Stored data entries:

○ ○ ○

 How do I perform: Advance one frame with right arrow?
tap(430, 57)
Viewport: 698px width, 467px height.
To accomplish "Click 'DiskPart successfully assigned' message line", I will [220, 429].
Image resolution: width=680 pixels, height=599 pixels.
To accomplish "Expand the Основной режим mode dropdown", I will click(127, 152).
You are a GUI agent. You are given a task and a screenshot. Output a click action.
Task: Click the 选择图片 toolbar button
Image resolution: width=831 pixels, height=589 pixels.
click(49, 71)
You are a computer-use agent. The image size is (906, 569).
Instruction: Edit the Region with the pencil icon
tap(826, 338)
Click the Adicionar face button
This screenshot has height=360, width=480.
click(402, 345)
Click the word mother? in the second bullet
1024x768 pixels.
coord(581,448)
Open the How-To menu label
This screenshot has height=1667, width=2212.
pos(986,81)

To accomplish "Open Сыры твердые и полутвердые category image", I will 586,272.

○ ○ ○

= WORK TO COMPLETE =
Every line of the records containing the word "agent" must appear in the answer.

= EXERCISE RESULT =
You are a GUI agent. You are given a task and a screenshot. Output a click action.
You are a computer-use agent. The image size is (906, 569).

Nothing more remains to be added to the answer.